Leave out the pictures and repeat exactly the lines from the one containing "The height and" through the end of the records.

Top of LISTED RECORDS

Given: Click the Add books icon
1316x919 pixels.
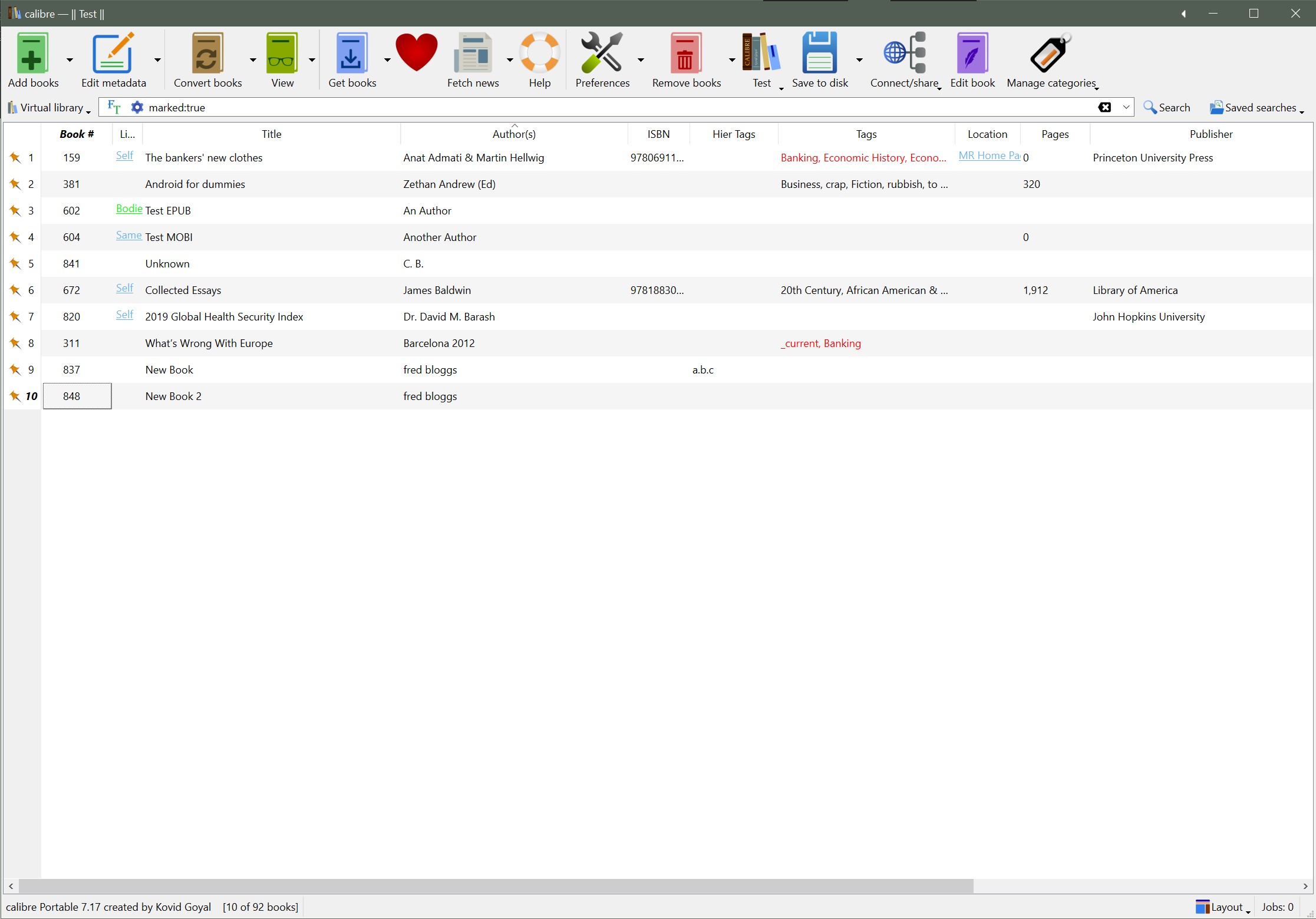Looking at the screenshot, I should [x=32, y=54].
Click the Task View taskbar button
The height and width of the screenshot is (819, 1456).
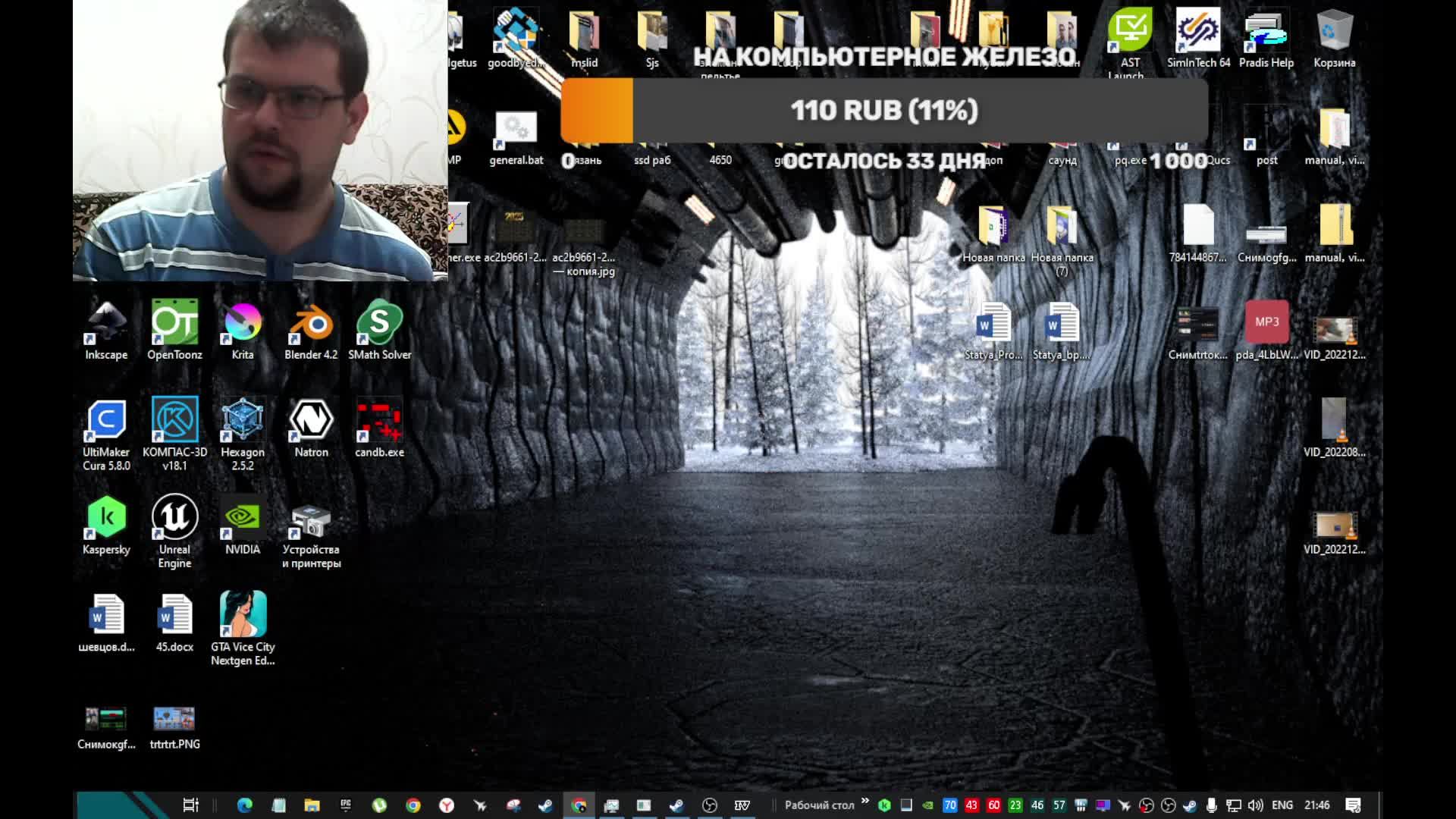click(190, 805)
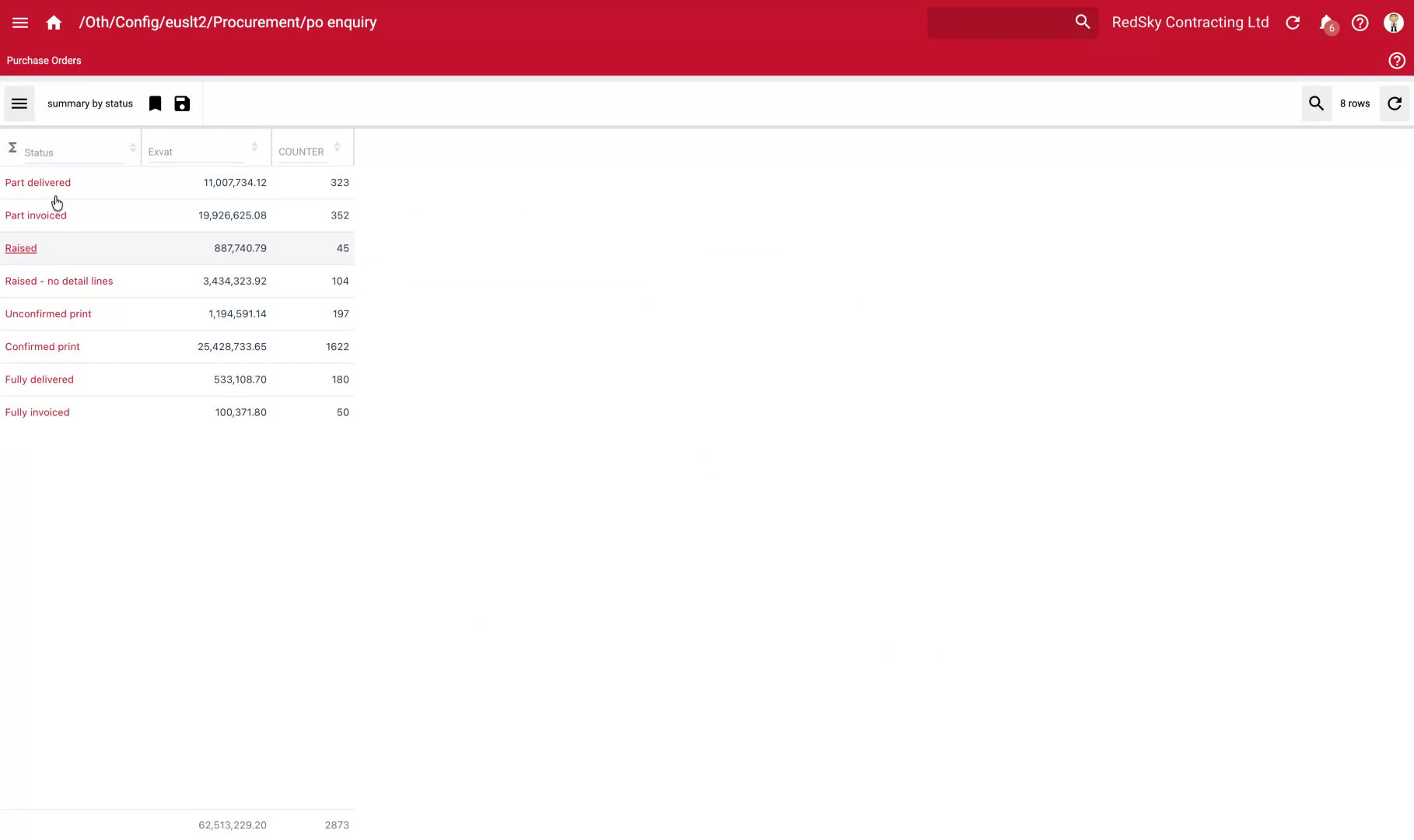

Bottom of LISTED RECORDS

- **ANSWER SECTION**
The height and width of the screenshot is (819, 1456).
click(190, 805)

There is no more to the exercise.